Stored records
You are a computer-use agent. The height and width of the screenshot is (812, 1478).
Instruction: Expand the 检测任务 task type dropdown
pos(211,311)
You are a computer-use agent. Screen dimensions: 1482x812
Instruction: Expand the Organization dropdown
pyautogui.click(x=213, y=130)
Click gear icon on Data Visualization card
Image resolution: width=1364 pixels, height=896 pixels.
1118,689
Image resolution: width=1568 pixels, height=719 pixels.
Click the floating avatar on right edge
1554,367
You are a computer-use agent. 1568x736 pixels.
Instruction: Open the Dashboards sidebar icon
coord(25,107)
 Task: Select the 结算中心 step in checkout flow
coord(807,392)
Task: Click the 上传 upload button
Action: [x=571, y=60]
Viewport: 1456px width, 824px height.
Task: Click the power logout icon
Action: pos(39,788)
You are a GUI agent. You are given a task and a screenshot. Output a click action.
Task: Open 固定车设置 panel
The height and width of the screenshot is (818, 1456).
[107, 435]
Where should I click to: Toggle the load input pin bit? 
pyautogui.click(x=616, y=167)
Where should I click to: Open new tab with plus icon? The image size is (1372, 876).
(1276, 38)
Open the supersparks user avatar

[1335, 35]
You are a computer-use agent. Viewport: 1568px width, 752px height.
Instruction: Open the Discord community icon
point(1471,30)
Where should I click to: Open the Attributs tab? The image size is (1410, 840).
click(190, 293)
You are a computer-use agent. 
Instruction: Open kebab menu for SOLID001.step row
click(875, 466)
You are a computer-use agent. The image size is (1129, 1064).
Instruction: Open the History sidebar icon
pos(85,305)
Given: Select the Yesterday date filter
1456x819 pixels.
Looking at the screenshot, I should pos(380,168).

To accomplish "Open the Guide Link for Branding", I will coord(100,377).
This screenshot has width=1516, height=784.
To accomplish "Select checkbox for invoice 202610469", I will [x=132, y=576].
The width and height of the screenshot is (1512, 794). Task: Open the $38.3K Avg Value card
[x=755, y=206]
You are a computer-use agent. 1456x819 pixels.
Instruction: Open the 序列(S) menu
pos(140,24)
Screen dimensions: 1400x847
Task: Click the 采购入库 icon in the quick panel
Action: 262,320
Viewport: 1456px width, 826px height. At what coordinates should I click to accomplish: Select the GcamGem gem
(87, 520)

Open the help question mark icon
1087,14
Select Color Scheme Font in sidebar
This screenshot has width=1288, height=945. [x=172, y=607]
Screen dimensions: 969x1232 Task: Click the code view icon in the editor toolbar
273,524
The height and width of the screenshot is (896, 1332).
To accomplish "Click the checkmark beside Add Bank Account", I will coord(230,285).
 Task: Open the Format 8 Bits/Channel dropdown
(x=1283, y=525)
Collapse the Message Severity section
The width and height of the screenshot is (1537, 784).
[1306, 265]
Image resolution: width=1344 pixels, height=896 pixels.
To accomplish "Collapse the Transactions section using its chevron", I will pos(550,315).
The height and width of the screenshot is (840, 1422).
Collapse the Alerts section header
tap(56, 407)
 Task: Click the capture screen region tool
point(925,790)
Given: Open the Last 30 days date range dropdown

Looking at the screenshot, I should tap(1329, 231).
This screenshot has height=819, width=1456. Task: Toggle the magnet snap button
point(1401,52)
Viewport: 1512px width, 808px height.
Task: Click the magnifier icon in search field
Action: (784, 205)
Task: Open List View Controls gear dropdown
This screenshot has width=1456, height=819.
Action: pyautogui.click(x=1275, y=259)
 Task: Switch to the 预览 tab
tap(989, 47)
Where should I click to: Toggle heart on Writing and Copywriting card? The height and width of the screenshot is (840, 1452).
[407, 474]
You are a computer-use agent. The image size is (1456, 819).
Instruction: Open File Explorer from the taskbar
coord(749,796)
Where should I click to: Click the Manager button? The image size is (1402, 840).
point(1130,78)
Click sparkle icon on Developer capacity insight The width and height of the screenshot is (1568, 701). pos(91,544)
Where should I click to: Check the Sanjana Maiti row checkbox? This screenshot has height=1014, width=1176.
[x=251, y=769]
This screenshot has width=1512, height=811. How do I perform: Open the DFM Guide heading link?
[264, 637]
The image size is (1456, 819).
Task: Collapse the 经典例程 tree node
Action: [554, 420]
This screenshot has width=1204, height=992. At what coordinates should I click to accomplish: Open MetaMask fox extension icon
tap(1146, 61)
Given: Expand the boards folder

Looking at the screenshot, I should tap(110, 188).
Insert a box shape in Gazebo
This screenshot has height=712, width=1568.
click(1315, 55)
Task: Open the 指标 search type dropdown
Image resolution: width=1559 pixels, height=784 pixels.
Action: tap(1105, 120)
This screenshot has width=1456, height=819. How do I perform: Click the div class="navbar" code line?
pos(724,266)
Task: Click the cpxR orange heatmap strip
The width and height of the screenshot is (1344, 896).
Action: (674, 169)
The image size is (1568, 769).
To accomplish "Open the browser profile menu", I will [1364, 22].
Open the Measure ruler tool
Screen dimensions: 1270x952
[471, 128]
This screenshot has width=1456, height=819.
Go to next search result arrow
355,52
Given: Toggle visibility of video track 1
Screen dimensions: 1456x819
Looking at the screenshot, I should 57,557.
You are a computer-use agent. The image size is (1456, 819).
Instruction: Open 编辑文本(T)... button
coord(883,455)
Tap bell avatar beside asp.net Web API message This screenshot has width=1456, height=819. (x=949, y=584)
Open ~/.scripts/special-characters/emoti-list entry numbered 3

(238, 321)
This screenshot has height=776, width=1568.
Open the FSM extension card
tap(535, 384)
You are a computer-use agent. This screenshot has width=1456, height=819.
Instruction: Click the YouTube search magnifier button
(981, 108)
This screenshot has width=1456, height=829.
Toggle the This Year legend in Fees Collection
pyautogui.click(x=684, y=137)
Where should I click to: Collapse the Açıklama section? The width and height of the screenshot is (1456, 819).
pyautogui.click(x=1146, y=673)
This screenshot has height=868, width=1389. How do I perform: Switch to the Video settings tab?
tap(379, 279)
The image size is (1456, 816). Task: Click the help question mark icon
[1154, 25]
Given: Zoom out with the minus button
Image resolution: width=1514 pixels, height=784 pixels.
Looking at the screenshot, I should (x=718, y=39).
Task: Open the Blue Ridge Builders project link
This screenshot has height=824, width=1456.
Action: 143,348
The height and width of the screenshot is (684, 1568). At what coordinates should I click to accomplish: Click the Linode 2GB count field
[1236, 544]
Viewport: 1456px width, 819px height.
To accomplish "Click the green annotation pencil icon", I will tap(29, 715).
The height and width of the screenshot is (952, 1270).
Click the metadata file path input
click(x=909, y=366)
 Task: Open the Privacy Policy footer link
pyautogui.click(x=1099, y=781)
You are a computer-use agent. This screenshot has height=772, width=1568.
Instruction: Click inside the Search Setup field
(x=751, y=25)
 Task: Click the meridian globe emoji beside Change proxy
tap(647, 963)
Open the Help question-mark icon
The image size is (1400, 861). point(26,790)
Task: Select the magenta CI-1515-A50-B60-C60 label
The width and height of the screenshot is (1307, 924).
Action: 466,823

→ **Problem to work on**:
All entries above should be duplicated exactly, none omitted.

→ **Task answer**:
You are a computer-use agent. The height and width of the screenshot is (812, 1478).
Instruction: Expand the 检测任务 task type dropdown
pos(211,311)
You are a computer-use agent. Screen dimensions: 1482x812
Instruction: Expand the Organization dropdown
pyautogui.click(x=213, y=130)
Click gear icon on Data Visualization card
Image resolution: width=1364 pixels, height=896 pixels.
1118,689
Image resolution: width=1568 pixels, height=719 pixels.
Click the floating avatar on right edge
1554,367
You are a computer-use agent. 1568x736 pixels.
Instruction: Open the Dashboards sidebar icon
coord(25,107)
 Task: Select the 结算中心 step in checkout flow
coord(807,392)
Task: Click the 上传 upload button
Action: [x=571, y=60]
Viewport: 1456px width, 824px height.
Task: Click the power logout icon
Action: pos(39,788)
You are a GUI agent. You are given a task and a screenshot. Output a click action.
Task: Open 固定车设置 panel
The height and width of the screenshot is (818, 1456).
[107, 435]
Where should I click to: Toggle the load input pin bit? 
pyautogui.click(x=616, y=167)
Where should I click to: Open new tab with plus icon? The image size is (1372, 876).
(1276, 38)
Open the supersparks user avatar

[1335, 35]
You are a computer-use agent. Viewport: 1568px width, 752px height.
Instruction: Open the Discord community icon
point(1471,30)
Where should I click to: Open the Attributs tab? The image size is (1410, 840).
click(190, 293)
You are a computer-use agent. 
Instruction: Open kebab menu for SOLID001.step row
click(875, 466)
You are a computer-use agent. The image size is (1129, 1064).
Instruction: Open the History sidebar icon
pos(85,305)
Given: Select the Yesterday date filter
1456x819 pixels.
Looking at the screenshot, I should pos(380,168).

To accomplish "Open the Guide Link for Branding", I will coord(100,377).
This screenshot has width=1516, height=784.
To accomplish "Select checkbox for invoice 202610469", I will [x=132, y=576].
The width and height of the screenshot is (1512, 794). Task: Open the $38.3K Avg Value card
[x=755, y=206]
You are a computer-use agent. 1456x819 pixels.
Instruction: Open the 序列(S) menu
pos(140,24)
Screen dimensions: 1400x847
Task: Click the 采购入库 icon in the quick panel
Action: 262,320
Viewport: 1456px width, 826px height. At what coordinates should I click to accomplish: Select the GcamGem gem
(87, 520)

Open the help question mark icon
1087,14
Select Color Scheme Font in sidebar
This screenshot has width=1288, height=945. [x=172, y=607]
Screen dimensions: 969x1232 Task: Click the code view icon in the editor toolbar
273,524
The height and width of the screenshot is (896, 1332).
To accomplish "Click the checkmark beside Add Bank Account", I will coord(230,285).
 Task: Open the Format 8 Bits/Channel dropdown
(x=1283, y=525)
Collapse the Message Severity section
The width and height of the screenshot is (1537, 784).
[1306, 265]
Image resolution: width=1344 pixels, height=896 pixels.
To accomplish "Collapse the Transactions section using its chevron", I will pos(550,315).
The height and width of the screenshot is (840, 1422).
Collapse the Alerts section header
tap(56, 407)
 Task: Click the capture screen region tool
point(925,790)
Given: Open the Last 30 days date range dropdown

Looking at the screenshot, I should tap(1329, 231).
This screenshot has height=819, width=1456. Task: Toggle the magnet snap button
point(1401,52)
Viewport: 1512px width, 808px height.
Task: Click the magnifier icon in search field
Action: (784, 205)
Task: Open List View Controls gear dropdown
This screenshot has width=1456, height=819.
Action: pyautogui.click(x=1275, y=259)
 Task: Switch to the 预览 tab
tap(989, 47)
Where should I click to: Toggle heart on Writing and Copywriting card? The height and width of the screenshot is (840, 1452).
[407, 474]
You are a computer-use agent. The image size is (1456, 819).
Instruction: Open File Explorer from the taskbar
coord(749,796)
Where should I click to: Click the Manager button? The image size is (1402, 840).
point(1130,78)
Click sparkle icon on Developer capacity insight The width and height of the screenshot is (1568, 701). pos(91,544)
Where should I click to: Check the Sanjana Maiti row checkbox? This screenshot has height=1014, width=1176.
[x=251, y=769]
This screenshot has width=1512, height=811. How do I perform: Open the DFM Guide heading link?
[264, 637]
The image size is (1456, 819).
Task: Collapse the 经典例程 tree node
Action: [554, 420]
This screenshot has width=1204, height=992. At what coordinates should I click to accomplish: Open MetaMask fox extension icon
tap(1146, 61)
Given: Expand the boards folder

Looking at the screenshot, I should tap(110, 188).
Insert a box shape in Gazebo
This screenshot has height=712, width=1568.
click(1315, 55)
Task: Open the 指标 search type dropdown
Image resolution: width=1559 pixels, height=784 pixels.
Action: tap(1105, 120)
This screenshot has width=1456, height=819. How do I perform: Click the div class="navbar" code line?
pos(724,266)
Task: Click the cpxR orange heatmap strip
The width and height of the screenshot is (1344, 896).
Action: (674, 169)
The image size is (1568, 769).
To accomplish "Open the browser profile menu", I will [1364, 22].
Open the Measure ruler tool
Screen dimensions: 1270x952
[471, 128]
This screenshot has width=1456, height=819.
Go to next search result arrow
355,52
Given: Toggle visibility of video track 1
Screen dimensions: 1456x819
Looking at the screenshot, I should 57,557.
You are a computer-use agent. The image size is (1456, 819).
Instruction: Open 编辑文本(T)... button
coord(883,455)
Tap bell avatar beside asp.net Web API message This screenshot has width=1456, height=819. (x=949, y=584)
Open ~/.scripts/special-characters/emoti-list entry numbered 3

(238, 321)
This screenshot has height=776, width=1568.
Open the FSM extension card
tap(535, 384)
You are a computer-use agent. This screenshot has width=1456, height=819.
Instruction: Click the YouTube search magnifier button
(981, 108)
This screenshot has width=1456, height=829.
Toggle the This Year legend in Fees Collection
pyautogui.click(x=684, y=137)
Where should I click to: Collapse the Açıklama section? The width and height of the screenshot is (1456, 819).
pyautogui.click(x=1146, y=673)
This screenshot has height=868, width=1389. How do I perform: Switch to the Video settings tab?
tap(379, 279)
The image size is (1456, 816). Task: Click the help question mark icon
[1154, 25]
Given: Zoom out with the minus button
Image resolution: width=1514 pixels, height=784 pixels.
Looking at the screenshot, I should (x=718, y=39).
Task: Open the Blue Ridge Builders project link
This screenshot has height=824, width=1456.
Action: 143,348
The height and width of the screenshot is (684, 1568). At what coordinates should I click to accomplish: Click the Linode 2GB count field
[1236, 544]
Viewport: 1456px width, 819px height.
To accomplish "Click the green annotation pencil icon", I will tap(29, 715).
The height and width of the screenshot is (952, 1270).
Click the metadata file path input
click(x=909, y=366)
 Task: Open the Privacy Policy footer link
pyautogui.click(x=1099, y=781)
You are a computer-use agent. This screenshot has height=772, width=1568.
Instruction: Click inside the Search Setup field
(x=751, y=25)
 Task: Click the meridian globe emoji beside Change proxy
tap(647, 963)
Open the Help question-mark icon
The image size is (1400, 861). point(26,790)
Task: Select the magenta CI-1515-A50-B60-C60 label
The width and height of the screenshot is (1307, 924).
Action: 466,823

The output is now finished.